Patterson Buchanan Wins Special Education Case in Ninth Circuit

The U.S. Court of Appeals for the Ninth Circuit issued a 2-1 decision on March 18, 2010 affirming the dismissal of a lawsuit against the Peninsula School District in Washington. A parent alleged that the district’s use of time out in a “safe room” as one intervention method to address her autistic son’s behavioral issues was negligent and unconstitutional. Judge Ronald B. Leighton of the U.S. District Court for the Western District of Washington dismissed the plaintiff’s claims on summary judgment, concluding that his court lacked jurisdiction over the case because the plaintiff, before bringing the lawsuit in federal court, was first required to attempt to resolve the conflict using the administrative remedies available under by the Individuals with Disabilities Education Act (IDEA). IDEA gives parents the right to have the matter heard by an impartial hearing officer.

In the appeal before the Ninth Circuit, Patterson Buchanan attorneys Mike Patterson and Don Austin argued on behalf of the school district that the IDEA’s administrative procedures could provide the plaintiff the relief she sought in the case. Because the use of the safe room here was intended as part of an educational strategy, they argued, the case was governed by Ninth Circuit precedent requiring the parent to exhaust the IDEA’s administrative remedies before suing, and not by Ninth Circuit precedent about a situation in which this requirement did not apply because the disputed school actions had “no legitimate educational purpose.”

The appeals court agreed, affirming the district court’s decision:

Simply put, [the plaintiff] is contesting one part of the comprehensive educational strategy used to address [the student’s] unique situation. The safe room was included in his IEP, is a recognized educational tool under Washington statutes, … and its use allegedly led to injuries that the services provided under the IDEA are meant to address. This is not to say we condemn or endorse the manner in which the safe room was used here. Rather we believe that, as an educational strategy (even if a misguided or misapplied one), it was better addressed initially by the administrative process.
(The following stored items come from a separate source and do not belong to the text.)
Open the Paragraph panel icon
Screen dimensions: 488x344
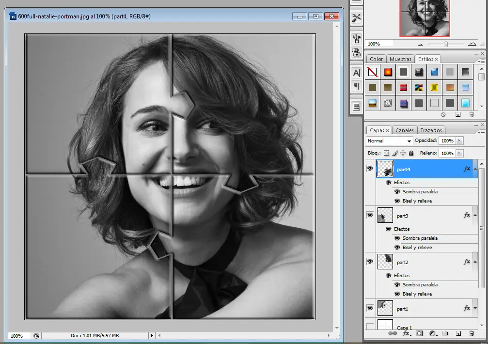pyautogui.click(x=356, y=86)
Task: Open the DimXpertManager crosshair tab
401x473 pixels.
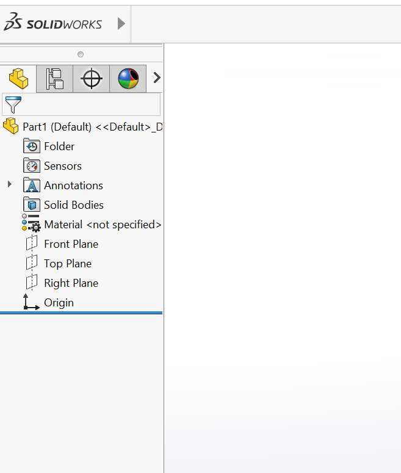Action: (92, 79)

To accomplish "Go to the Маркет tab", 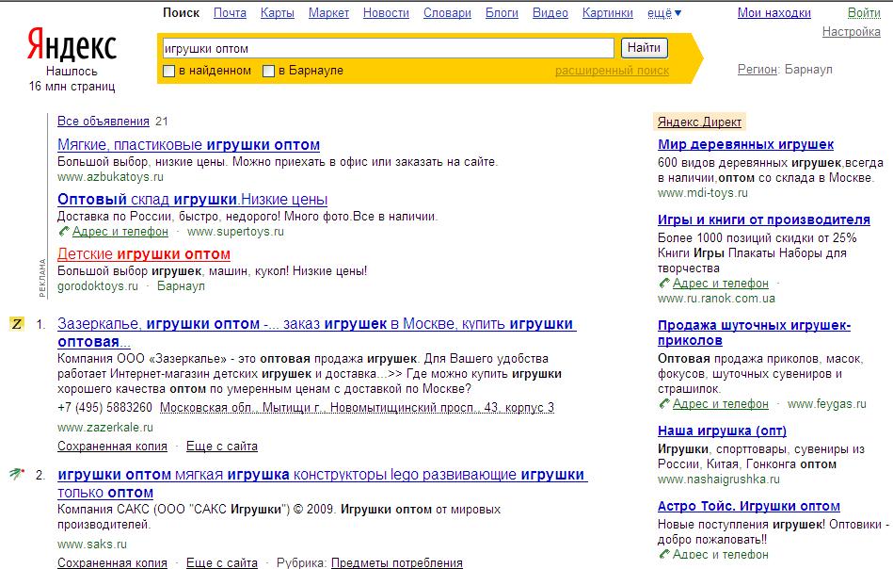I will pyautogui.click(x=328, y=13).
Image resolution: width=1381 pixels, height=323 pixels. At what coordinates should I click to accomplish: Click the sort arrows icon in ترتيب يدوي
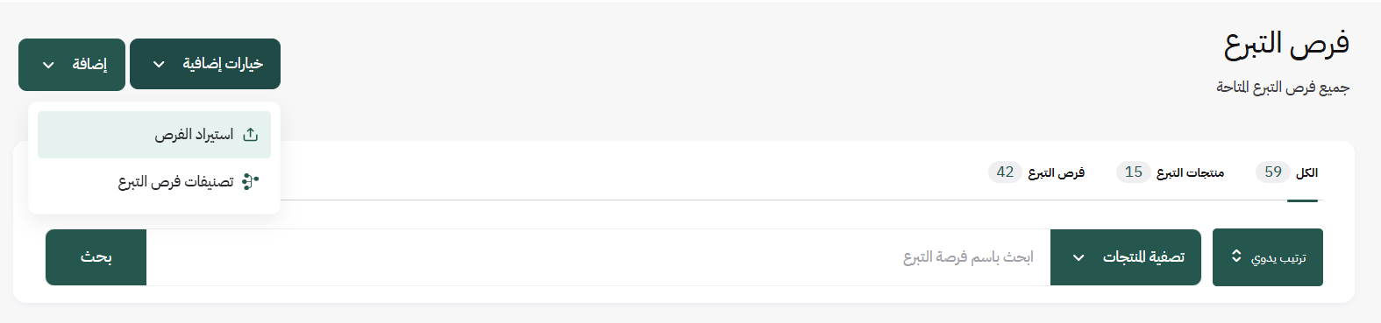coord(1236,256)
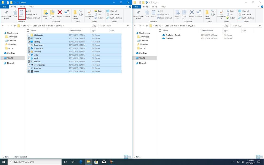Switch to the Share tab in the right window
This screenshot has height=165, width=264.
(155, 7)
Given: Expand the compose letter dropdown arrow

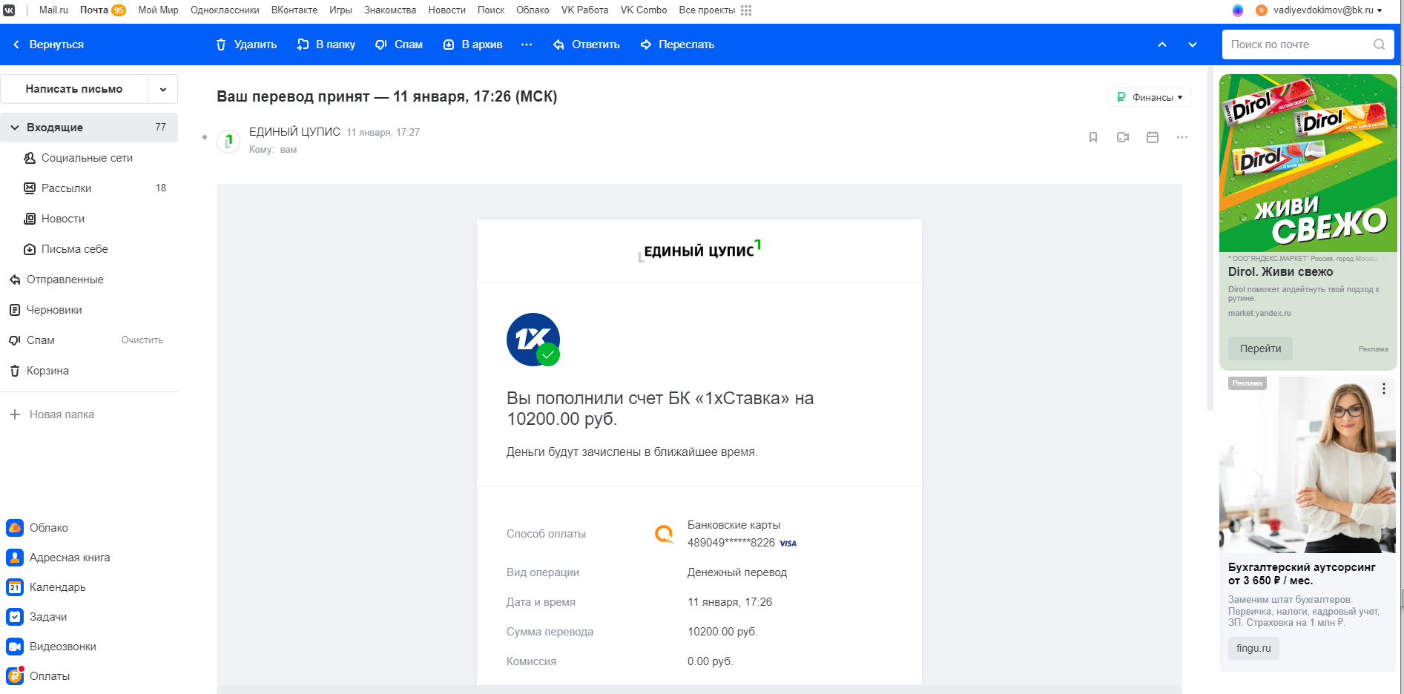Looking at the screenshot, I should [x=163, y=89].
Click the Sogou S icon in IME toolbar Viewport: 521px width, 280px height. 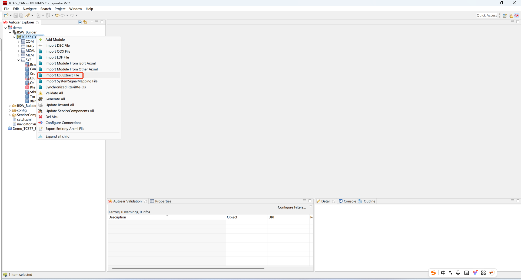[433, 273]
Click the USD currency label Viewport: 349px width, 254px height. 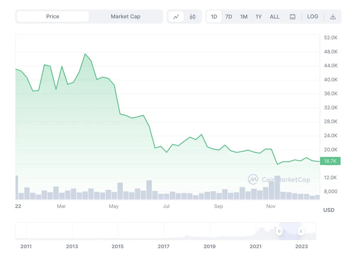(329, 210)

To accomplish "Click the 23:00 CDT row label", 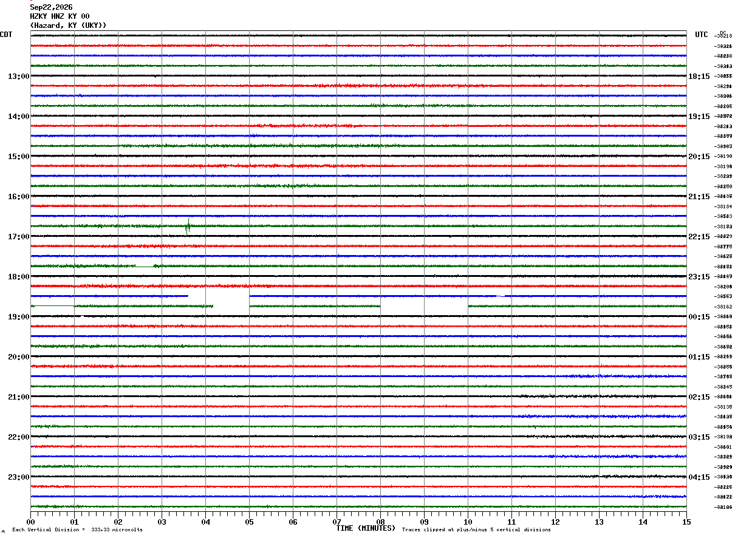I will pos(19,477).
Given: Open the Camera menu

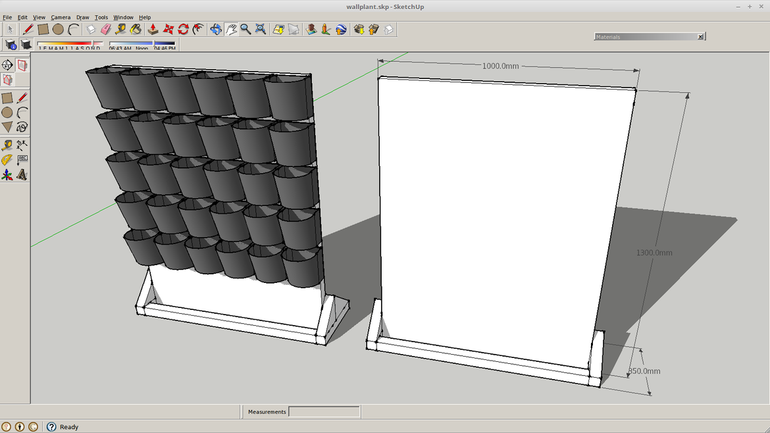Looking at the screenshot, I should pos(61,17).

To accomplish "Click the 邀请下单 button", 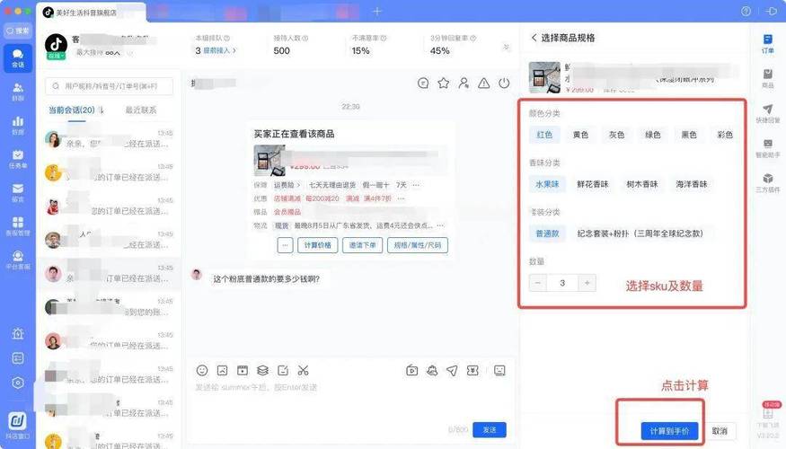I will click(x=364, y=245).
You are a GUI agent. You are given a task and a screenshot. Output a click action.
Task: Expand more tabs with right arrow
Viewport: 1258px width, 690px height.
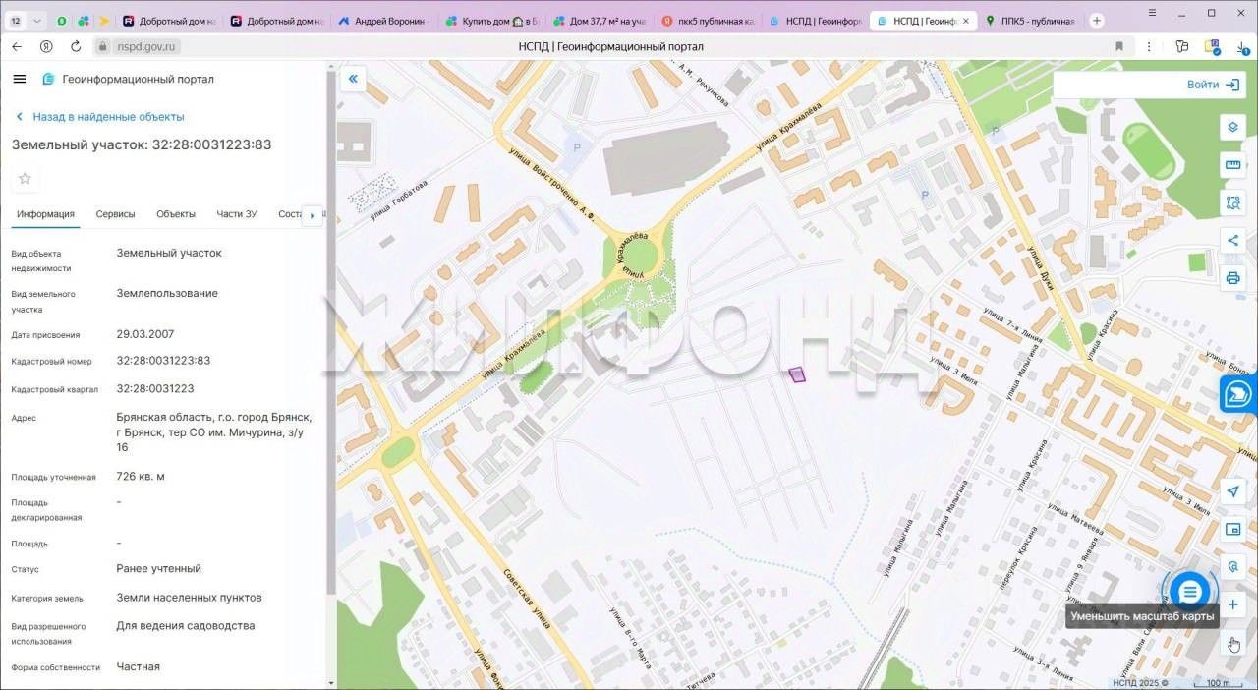[x=313, y=214]
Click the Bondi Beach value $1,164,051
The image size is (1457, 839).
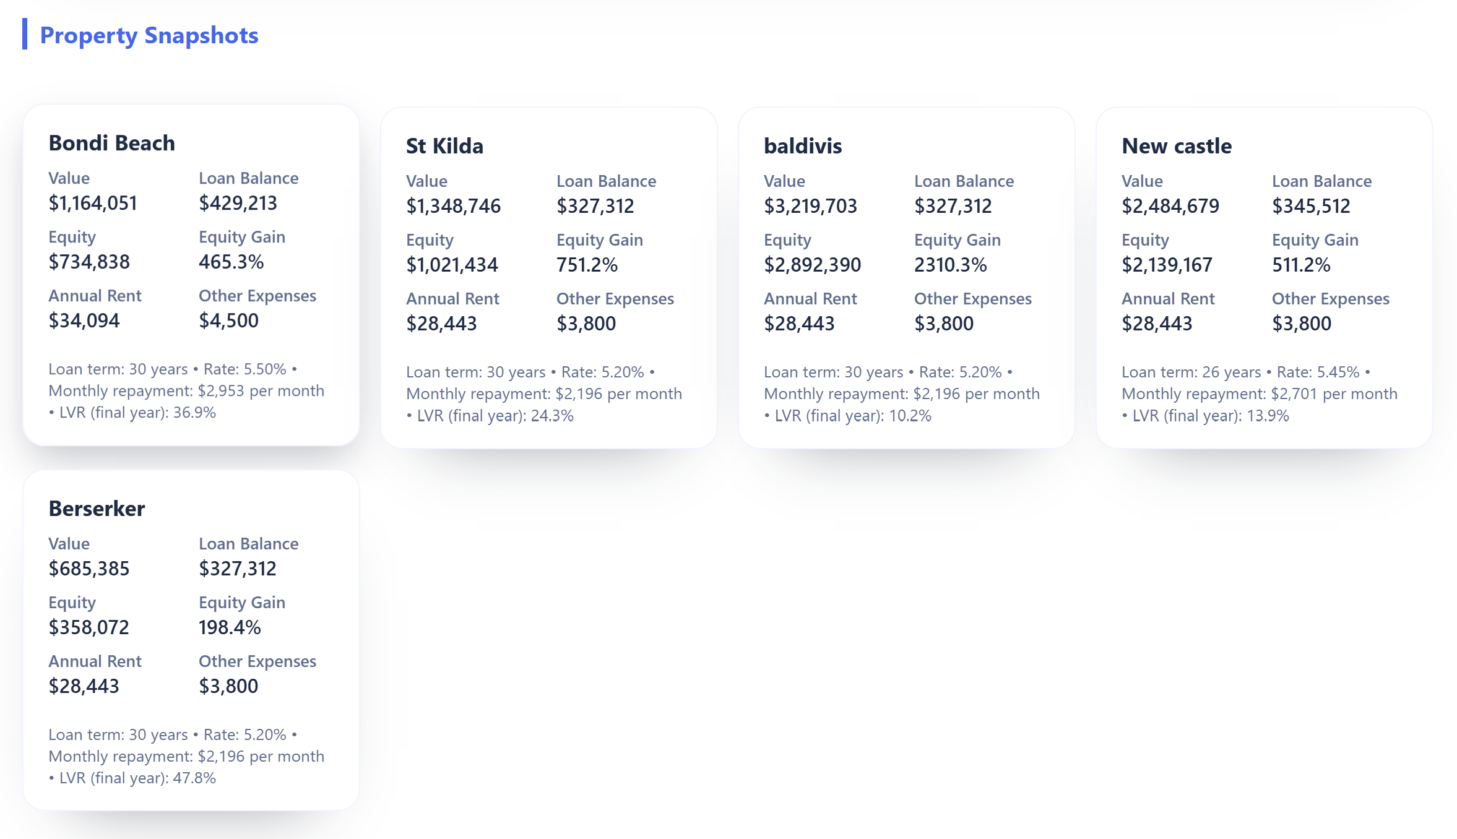pyautogui.click(x=92, y=202)
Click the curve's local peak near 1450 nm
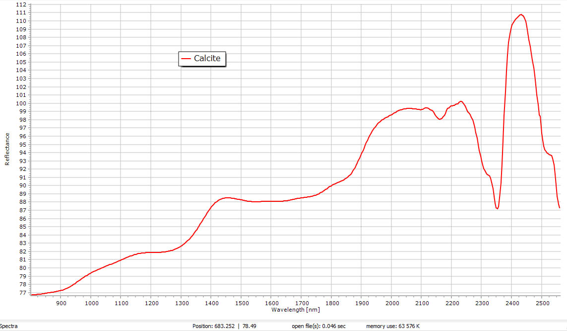The width and height of the screenshot is (567, 331). click(227, 198)
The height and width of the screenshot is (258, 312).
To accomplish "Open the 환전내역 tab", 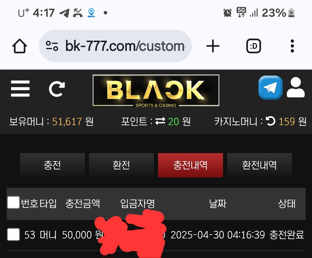I will click(259, 165).

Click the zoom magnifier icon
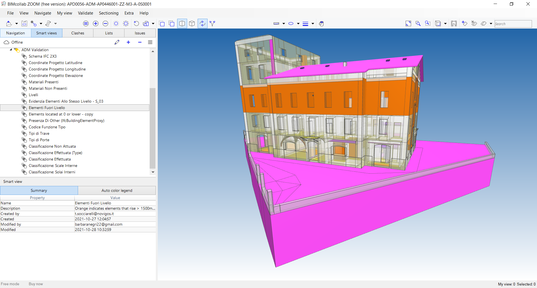tap(418, 23)
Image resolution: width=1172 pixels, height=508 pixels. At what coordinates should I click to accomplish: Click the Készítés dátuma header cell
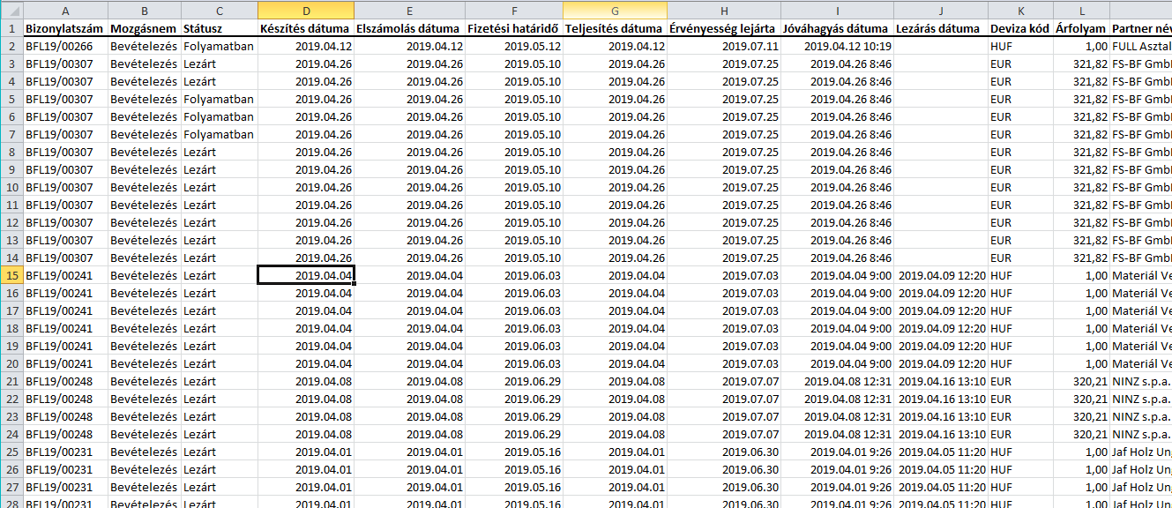tap(306, 28)
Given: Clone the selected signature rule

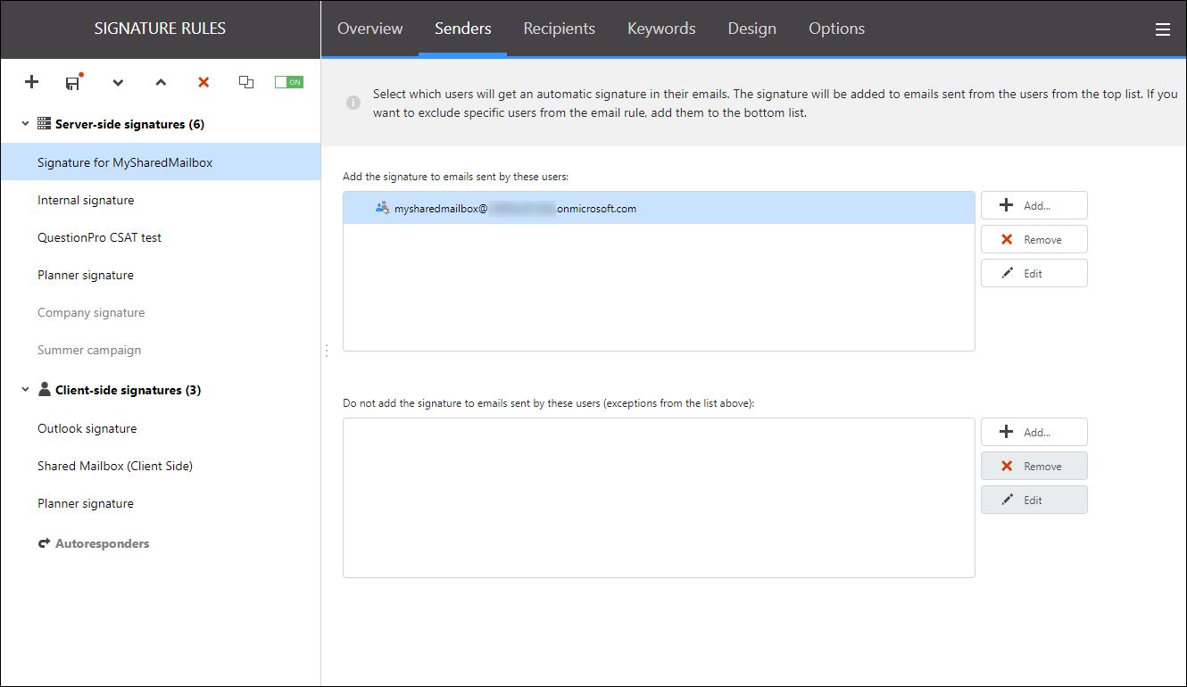Looking at the screenshot, I should pyautogui.click(x=246, y=81).
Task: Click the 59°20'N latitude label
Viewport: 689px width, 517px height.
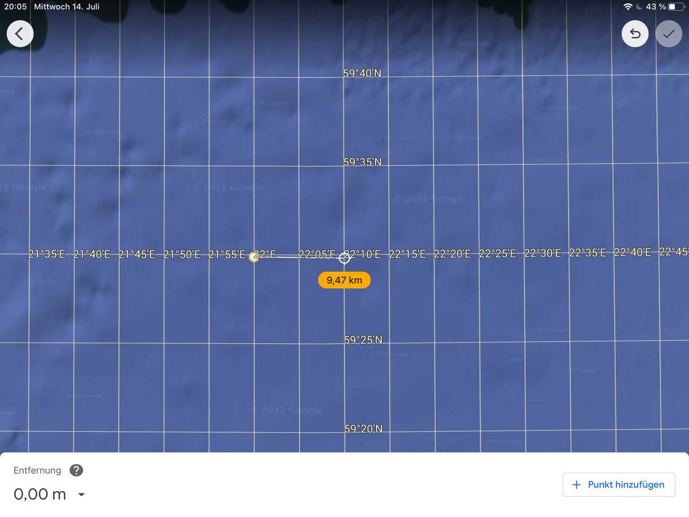Action: click(x=363, y=429)
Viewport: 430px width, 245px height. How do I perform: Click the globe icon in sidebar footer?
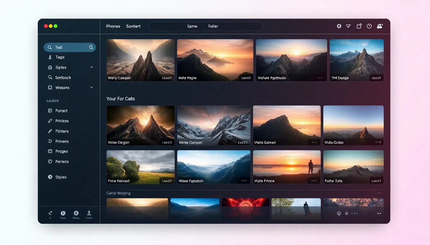pos(76,213)
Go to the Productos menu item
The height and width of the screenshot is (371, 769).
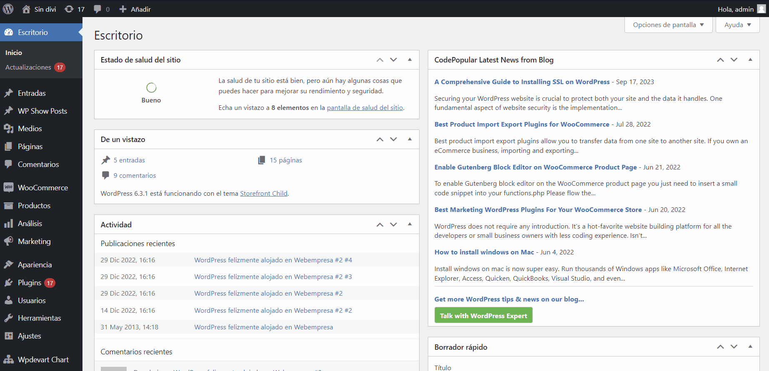[x=34, y=206]
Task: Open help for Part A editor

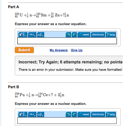Action: point(111,35)
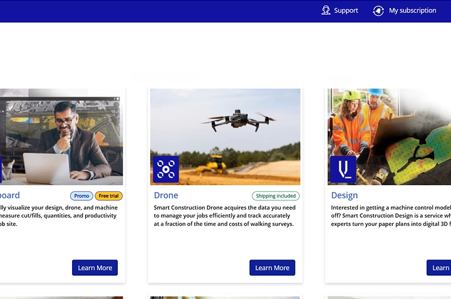This screenshot has height=299, width=451.
Task: Click the Smart Construction Design description text
Action: (x=390, y=215)
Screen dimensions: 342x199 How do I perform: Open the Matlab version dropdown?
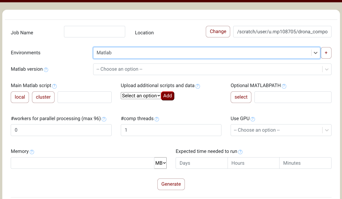(x=212, y=69)
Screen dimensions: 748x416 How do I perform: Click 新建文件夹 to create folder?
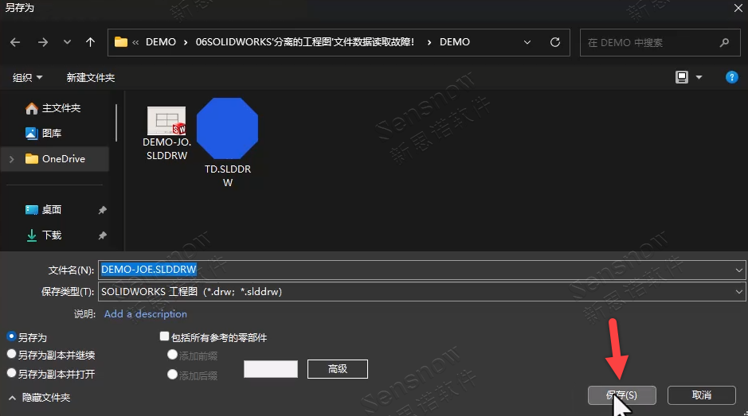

The case is D.P. v. Peninsula School District.

Postscript: On December 15, 2010, an en banc panel comprising the Ninth Circuit's Chief Judge and 10 additional judges reheard the case. In a July 29, 2011 decision, the en banc court affirmed the part of the panel decision that struck the plaintiff’s request for relief under the IDEA, but reversed several of its own earlier rulings to conclude that the district court should not have dismissed the case. Even where plaintiffs allege injuries that could conceivably have been redressed by the IDEA, the court held, they are not required to avail themsleves of the administrative process before suing in court if they make non-IDEA claims for relief not available under the IDEA. The dissenting opinion in the case argued that this ruling "will allow plaintiffs—through gamesmanship and cleverly-crafted pleadings—to subject school districts to civil liability for money damages, without first giving school districts the opportunity to remedy the plaintiff's injuries under the IDEA." The decision is reported here in the National School Boards Association's Legal Clips and here in Education Week's School Law Blog.

On October 26, 2011, Patterson Buchanan filed a petition for certiorari on behalf of the school district asking the U.S. Supreme Court to review the case. The petition argues that the Ninth Circuit's en banc decision creates one significant split among the circuit courts over how courts decide whether plaintiffs are “seeking relief also available under [IDEA]” and exacerbates a second circuit court split over whether a plaintiff who seeks some relief that is available under IDEA must exhaust IDEA's administrative remedies before filing suit under other federal laws.